_Exercise requirements_
Lines before the one containing "Mode (47, 224)" are left out; return that line and all lines after it, exactly, through the end of the records below.

[[ Records supplied, beginning ]]

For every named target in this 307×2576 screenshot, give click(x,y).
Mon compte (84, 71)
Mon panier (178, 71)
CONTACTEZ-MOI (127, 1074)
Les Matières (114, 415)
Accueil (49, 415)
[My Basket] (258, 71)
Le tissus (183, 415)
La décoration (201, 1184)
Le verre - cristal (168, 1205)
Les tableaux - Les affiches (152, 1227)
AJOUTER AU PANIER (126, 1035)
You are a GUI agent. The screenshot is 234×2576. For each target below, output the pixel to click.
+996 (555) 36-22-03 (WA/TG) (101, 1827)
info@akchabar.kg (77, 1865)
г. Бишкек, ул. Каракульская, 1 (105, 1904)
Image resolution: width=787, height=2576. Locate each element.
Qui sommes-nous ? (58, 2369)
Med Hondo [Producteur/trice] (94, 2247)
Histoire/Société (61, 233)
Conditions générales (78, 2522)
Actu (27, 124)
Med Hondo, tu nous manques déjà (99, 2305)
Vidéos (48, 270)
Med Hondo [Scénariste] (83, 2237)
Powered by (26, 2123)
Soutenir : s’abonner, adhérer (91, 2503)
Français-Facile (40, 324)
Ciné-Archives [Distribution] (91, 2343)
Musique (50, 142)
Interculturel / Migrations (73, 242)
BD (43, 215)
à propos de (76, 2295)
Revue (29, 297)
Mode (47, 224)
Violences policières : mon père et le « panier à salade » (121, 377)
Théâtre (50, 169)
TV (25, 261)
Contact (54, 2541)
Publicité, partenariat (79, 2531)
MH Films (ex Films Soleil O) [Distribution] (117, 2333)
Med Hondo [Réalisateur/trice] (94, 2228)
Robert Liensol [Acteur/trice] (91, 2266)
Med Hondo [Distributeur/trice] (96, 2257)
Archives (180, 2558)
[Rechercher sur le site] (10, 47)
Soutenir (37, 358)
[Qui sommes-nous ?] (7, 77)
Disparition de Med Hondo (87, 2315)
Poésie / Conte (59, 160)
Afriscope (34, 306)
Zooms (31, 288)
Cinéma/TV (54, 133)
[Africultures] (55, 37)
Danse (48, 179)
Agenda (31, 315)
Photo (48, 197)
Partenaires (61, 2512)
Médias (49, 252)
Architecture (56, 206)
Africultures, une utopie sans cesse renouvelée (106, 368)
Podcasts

[[ Records supplied, end ]]

_Response for this exercise_
Mode (47, 224)
Violences policières : mon père et le « panier à salade » (121, 377)
Théâtre (50, 169)
TV (25, 261)
Contact (54, 2541)
Publicité, partenariat (79, 2531)
MH Films (ex Films Soleil O) [Distribution] (117, 2333)
Med Hondo [Réalisateur/trice] (94, 2228)
Robert Liensol [Acteur/trice] (91, 2266)
Med Hondo [Distributeur/trice] (96, 2257)
Archives (180, 2558)
[Rechercher sur le site] (10, 47)
Soutenir (37, 358)
[Qui sommes-nous ?] (7, 77)
Disparition de Med Hondo (87, 2315)
Poésie / Conte (59, 160)
Afriscope (34, 306)
Zooms (31, 288)
Cinéma/TV (54, 133)
[Africultures] (55, 37)
Danse (48, 179)
Agenda (31, 315)
Photo (48, 197)
Partenaires (61, 2512)
Médias (49, 252)
Architecture (56, 206)
Africultures, une utopie sans cesse renouvelée (106, 368)
Podcasts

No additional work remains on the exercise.